I have been a massive fan of the popular cafe latte and chocolate topped cappuccino since I tried my first ‘proper’ barista coffee in 2005 and then, I was quite simply. . .”hooked”.

One of my favourite past times used to be going to my favourite coffee shop, having the perfect window seat and writing poems in my notepad – I really loved it! Such a simple thing to do and I could easily sit there for hours people watching, pondering, reflecting and writing away. It was soulful bliss to me.

I actually didn’t realise how much the caffeine was adding to my enjoyable experience and how my creative mind seemed to flood with rhyming words and magical rhythms as soon as the caffeine hit kicked in. I later discovered that although this caffeine intake was great in the short term moment, it wasn’t so great for my long term mindset, sleep and general mood.

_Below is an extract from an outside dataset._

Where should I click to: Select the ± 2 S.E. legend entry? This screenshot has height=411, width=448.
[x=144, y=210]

For me the instant buzz of caffeine raised my output to another level and my creativity and performance, albeit for a short period, was off the charts. However, with the highest of highs came the lowest of lows and I soon realised my body needed more and more caffeine to achieve the same hit. Well, this started worrying me and in all fairness, I just didn’t like it.

The negative effects of caffeine on me were too much to tolerate to keep on taking it. I experienced mood swings, adrenal fatigue, anxiety, heart palpitations, trembling hands, acne and mild paranoia. Caffeine was making me slightly psychotic, so I had to give it up.

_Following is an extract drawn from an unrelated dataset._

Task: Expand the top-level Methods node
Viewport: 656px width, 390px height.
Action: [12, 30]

It took me 26 years of drinking coffee everyday to then realise how much it was negatively affecting me – that’s a lot of coffee and a lot of money to Mr Starbucks.

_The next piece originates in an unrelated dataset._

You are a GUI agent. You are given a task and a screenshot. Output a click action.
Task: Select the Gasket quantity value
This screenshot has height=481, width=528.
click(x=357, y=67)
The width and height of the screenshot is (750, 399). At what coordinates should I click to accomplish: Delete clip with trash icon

Since 2015 I’ve been on a rollercoaster ride with caffeine – sometimes I would stay off it for many months and then try it again to see if my body could handle the effects any better. Nope . . . . . if anything, it was just getting worse.

So fast forward to today, 30 September 2022 and I am caffeine free once more. This time I not only cut out caffeine coffees, tea and soda drinks, I also removed foods containing caffeine, such as chocolate – damn it – such a shame on that one, as I really do love chococate but I just can’t take the cocoa content.

What can I say – I genuinely feel I’ve found me again. The real me without the stimulants and I’m starting to really feel great again. My mood is now balanced, calm and focussed all of the time. My energy levels are increasing everyday and I am improving greatly with my running. My sleep is undisturbed and peaceful every night. My creativity is back to where it should be, without the need for that caffeine fix. If I want a coffee or tea it’s got to be decaf/herbal and I never drink soda anymore, sparkling water is my thing now.

I have never found the process of cutting out caffeine easy. As a matter of fact, when I do start the detox process, my mood is low and irritable for about two weeks and the caffeine withdrawal headaches are 48 hours of intense throbbing craziness.

Will I ever go back to caffeine again? Not on your life! Caffeine just messes with the very essence of me and I don’t want that messiness in my life anymore.

The last few months I have also massively reduced my refined sugar intake and I think that has also helped me to get back to me.

How does caffeine affect you? If you rely on your caffeine fix every day to ‘perk you up’ and ‘stay on it’, maybe you want to have a closer look at that?

Quitting caffeine was EXTREMELY hard for me. I once heard this quote: “If you do what’s easy everyday, your life will be hard, but if you do what’s hard everyday, your life will be easy.”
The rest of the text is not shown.